競技場からの聞こえる熱狂を背に太陽は1人歩道を歩く。

 日光を遮る雲がない晴天の空に夏という事で高い外気温で少し歩くだけで汗が滲む。

 選抜テストが開催された競技場から自宅までの距離はそこそこあり、この夏の日差しの中を徒歩で帰るのは苦行だった。


 暫く歩いていると、信号機がある交差点のガードレールに腰掛ける女性が太陽を見るや手を振り。


「太陽君も帰るところ? なら、途中まで一緒に帰ろ」


 千絵だった。

 途中で御影と会話する為に別れた事もあり、まだ競技場にいると思っていた千絵がここにいて太陽は少し面食らう。

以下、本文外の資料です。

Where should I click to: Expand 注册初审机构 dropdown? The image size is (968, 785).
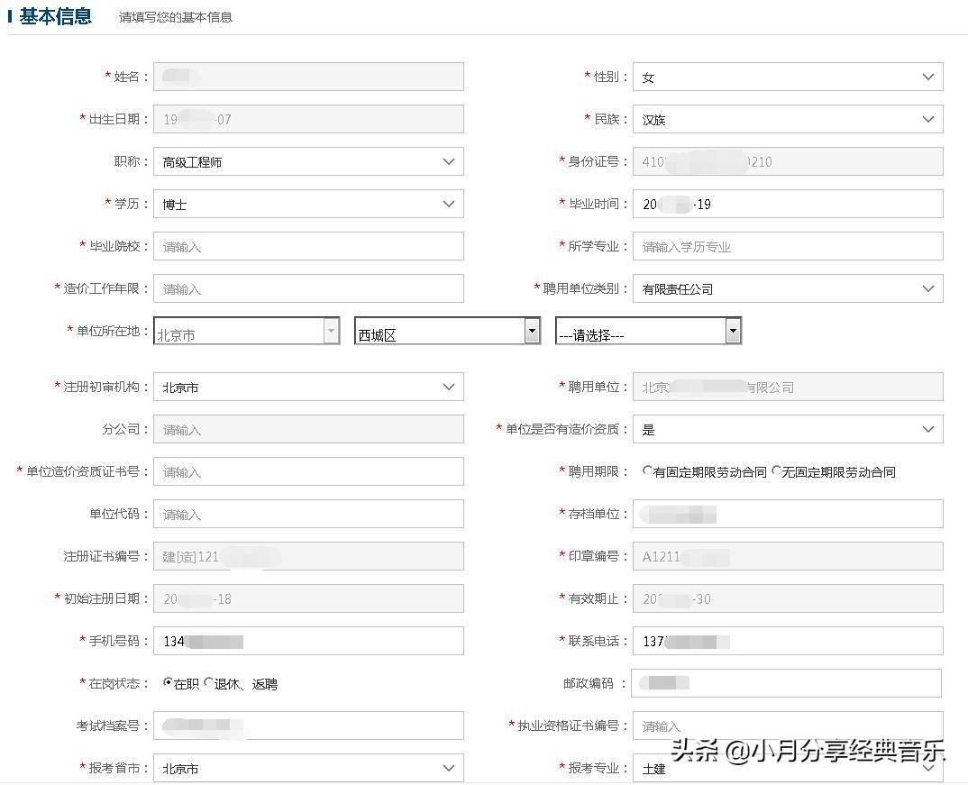(308, 387)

 帰路も途中までは一緒だからと誘いを断る理由も無く。

 断れば後が怖いという事もあり一緒に帰る事となる。


「それにしても、光ちゃんと晴峰さんの勝負凄かったね! 私、最後ら辺とか息をするのも忘れてたよ」


「まあ、晴峰本人は不服だったみたいだけどな。労いの言葉を言ったら嫌味かって怒られたよ」


「まぁ……なんとなく気持ちは分かるかも……。けど、太陽君って女性を不機嫌にさせる天才だね。この朴念仁」


「またそれかよ。俺は心から思ったことを言っただけなんだけどな……」


「だから質が悪いんだよね。たまに違う意味でムカつく事あるけど」


 そんな他愛もない会話をしながら帰路を歩く2人。

 恋人の様な距離感で並走して歩く2人だが、残念ながらただの親友同士である。

 しかし、昔からこの様な距離感故に2人は全く気にする素振りも無く、太陽が冗談を言えば、千絵が拗ねた様に強めに叩き、太陽が謝る。千絵が冗談めかしに太陽をからかえば太陽は強く言葉を返す。

 昔から変わらない光景。これが2人の日常だ。


 会話を途切れさせずに暫く歩く2人だったが、


「ちょ……ちょっと待って太陽君……つ、疲れた……」


「お前……。最近勉強勉強で運動してないんじゃないか? 流石に疲れるの早いだろ」


 元々千絵は体力がある方でもない引き篭もりインドア派で、小さい頃もいつも先にへばっていたのを太陽は思い出す。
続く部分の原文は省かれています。